What does Erdogan want?


Ahead of Sunday’s referendum, which is predicted to give Turkey’s president a range of new executive powers, it’s worth examining Erdogan’s motivation. What does the president want?

The obvious answer is prestige. Prestige, as distinct from power. Erdogan is already powerful. The AKP is essentially a vehicle for his desires, as evidenced by his easy dismissal of Prime Minister (and nominal party leader) Ahmet Davutoglu in May 2016. Davutoglu was the closest AKP came to an ideologue in recent years, (admittedly, that’s not saying much), the man behind “neo-Ottomanism” the supposed shift of Turkey’s gaze eastwards, for the first time since the rise of Ataturk.

This manifestation came not just in foreign policy, but in Turkey’s odd theme-park retreat to Ottoman chic, seen in popular soap operas, presidential photocalls, and most famously, the proposal to turn Gezi park, an unlovely patch of green in a corner of Taksim Square, into an Ottoman-style shopping mall.

In reality, neo-Ottomanism is a half-baked thing, but at the time of his dismissal Davutoglu was painted by some as a potential challenger to Erdogan within the AKP, and his sacking a masterful consolidating move by Erdogan. In truth, there is no real challenge within the party. It is Erdogan’s plaything, much as the country will be if (as seems likely, though by no means certain) the referendum on executive powers carries.

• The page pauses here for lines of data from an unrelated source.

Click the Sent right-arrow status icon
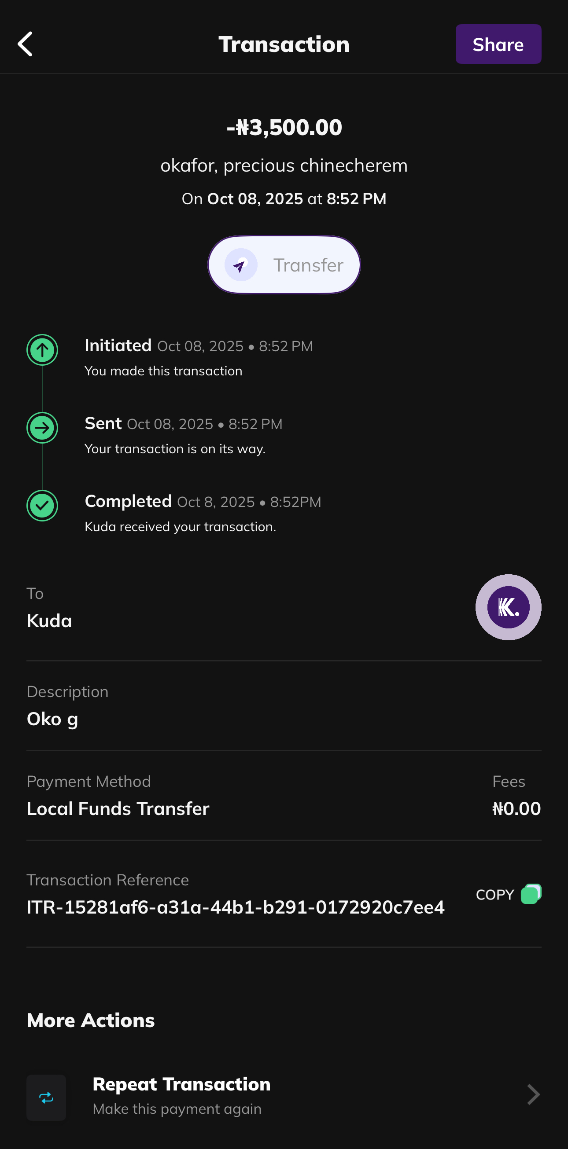Screen dimensions: 568x1149 click(x=42, y=428)
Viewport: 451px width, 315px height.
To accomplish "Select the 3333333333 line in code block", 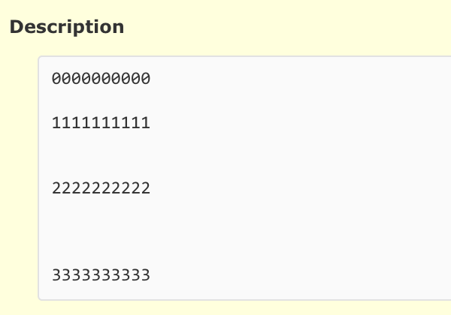I will 101,275.
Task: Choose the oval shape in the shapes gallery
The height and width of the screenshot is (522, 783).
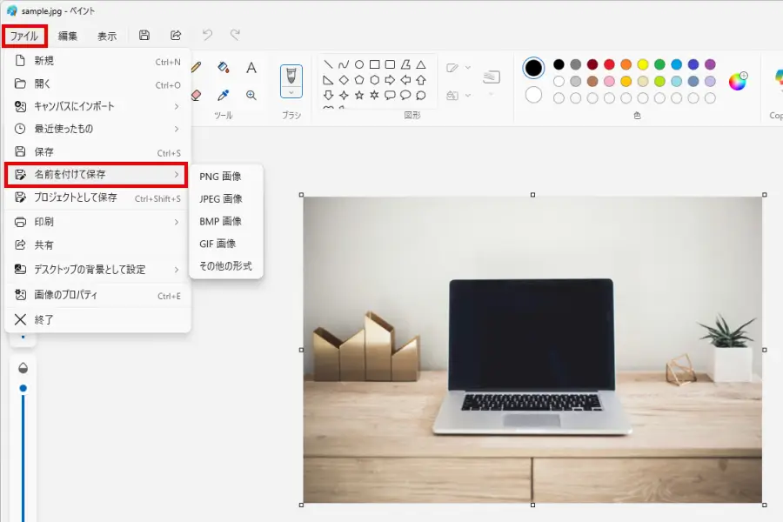Action: click(358, 64)
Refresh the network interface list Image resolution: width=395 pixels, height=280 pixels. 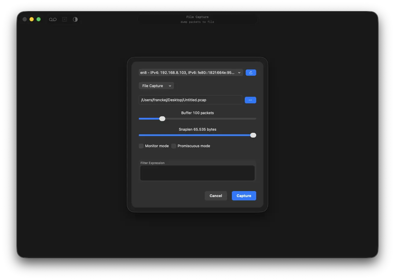click(x=251, y=73)
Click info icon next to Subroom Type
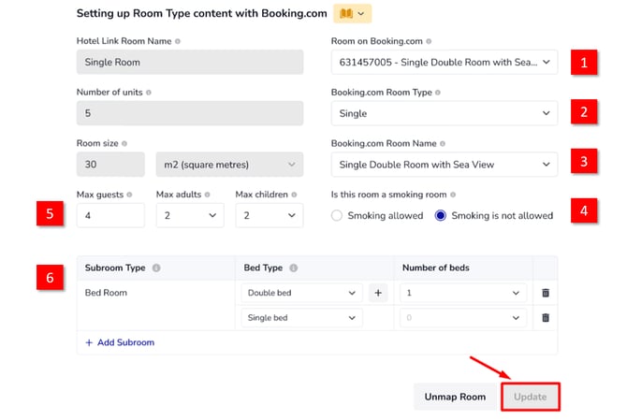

But it’s not as if Erdogan is currently in a position of frustrated weakness. With the ongoing state of emergency triggered by last year’s failed coup, the government can do what it wants, and Erdogan has wasted no time rounding up inconvenient army officers, journalists and academics.

Almost absolute power. Prestige, though, is something different. In modern Turkey, there is no more prestigious political figure than Kemal Ataturk, father of the republic. In spite of the fact he’s been dead for almost 80 years, Ataturk’s image is everywhere in the country, challenged only for ubiquity by the nazar boncuğu, the good luck talisman said to ward off the evil eye.

Statues of Ataturk are found everywhere - often close to mosques, just to remind the population where power lies. He adorns t-shirts, lurks behind coffee shop counters, sits on car dashboards. The question of “what would Ataturk do?” looms over Turkish politics, to the point where Erdogan recently asserted that not only would Ataturk have approved of the new proposed executive powers, but he in fact worked with a similar system. This in response to an intervention by German tabloid Bild which claimed that Ataturk would vote no in the referendum.

Erdogan has already moved into the realm of the billboard autocrat of the type seen across central Asia (ally and looking President Aliyev of Azerbaijan being the model). But his ambition is greater. It would be ridiculous to suggest, as Deutsche Welle has, that Erdogan aims to supplant Ataturk as a symbol for the nation. But for a man of Erdogan’s ambition and ego, Ataturk provides a model of transformative power, prestige and even affection that must appeal to his very soul.